The problem here is that you play the game for the first time and you get maybe 3 levels in. You unlock some stuff, play again, now you're 4 levels in. an hour later, you get to level 5 in a run. You've unlocked a bunch of stuff and learned the game, cool. You unlock more stuff, die, unlock more, beat level 5 (it's kind of a threshold for difficulty) and die on 6. then the ugly part starts: levels 1 and 2 and 3 are all timewasters now; there's no threat, no difficulty. so the first 'real' level is 4. you can now consistently get there without effort or skill, and the treadmill is revealed: there are only ever 3 hard levels, but the game gives you cheap earlier levels to make you feel like you're progressing. The problem is, this shows no respect whatsoever for your time, and also it doesn't represent any actual increase in your skill level. You've just got new weapons, maybe 2 or even 3 times as many action points as when you started, and your group has ballooned from 3 to 4, 5, 6 guys. this is what I'd call the real game. You gradually unlock more and more stuff, pushing forward, and now it takes you longer every run to reach the real game.

The solution is to make the whole game the real game. Make a tutorial, sure. That's fine. But after the tutorial, give the player all the stuff you'd need to unlock and make the levels harder. If you want to have the same unlock feel, introduce a mechanic like the gods in Crawl, where you gain their favor for conducts and they bless you with whatever thing you want the player to have. You'd have the same feel but players wouldn't be hampered by metaprogression and you wouldn't have to cheat the player for fear that they wouldn't keep playing.

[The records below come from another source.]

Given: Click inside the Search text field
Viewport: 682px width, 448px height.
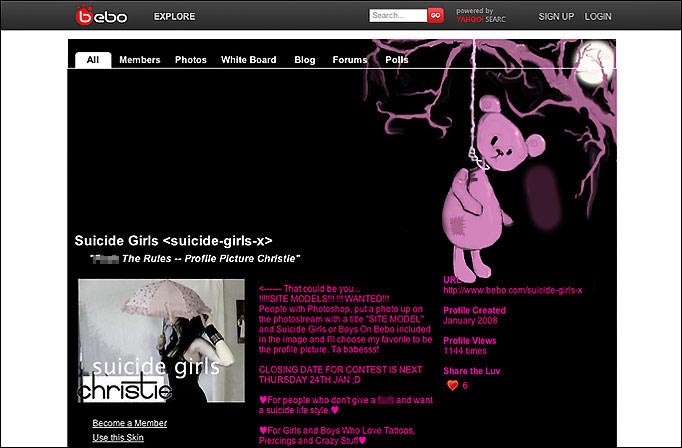Looking at the screenshot, I should point(398,16).
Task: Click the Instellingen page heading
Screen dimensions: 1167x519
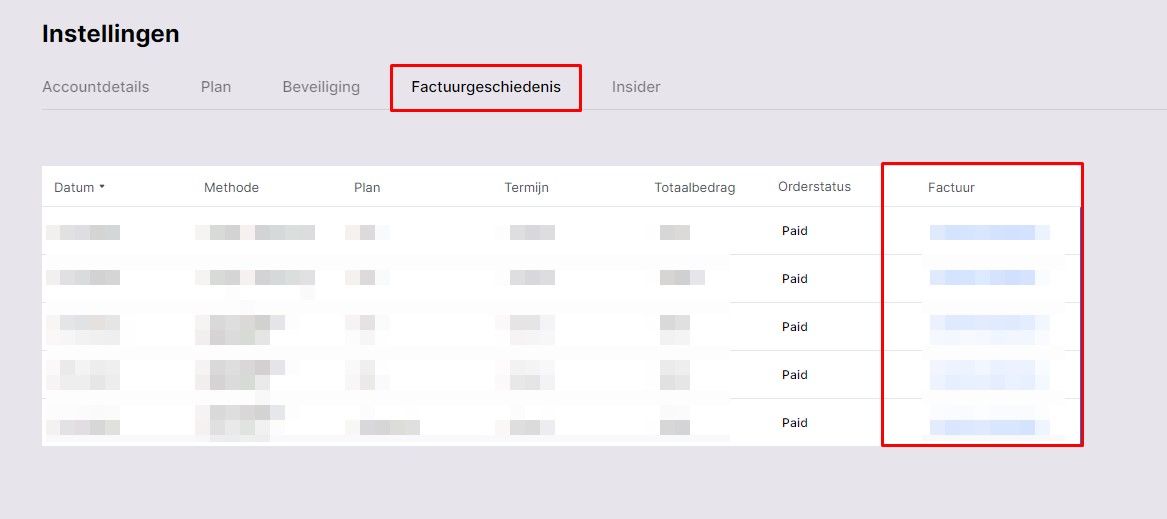Action: point(111,34)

There's a few other grindy philosophy moves I'd also revisit. The gold mine is too optimal; it is boring. If you just increase the gold reward from nights, you've got that gold mine built in from the start and suddenly there's interesting choices to make. The choice of items from item generating buildings is also almost always just 'which one is worth the most gold' if you've built enough of them that you already have your guys kitted out. It becomes a chore to clean out your production stuff by level 10. I think that part of the game can be improved dramatically.

The game is good enough once you've unlocked everything to keep people coming back. Remove the grind, it's miserable and alienating and completely unnecessary. You've got a gem in here and your reviews reflect that. Trust that people will keep coming back.
Posted 20 June, 2021.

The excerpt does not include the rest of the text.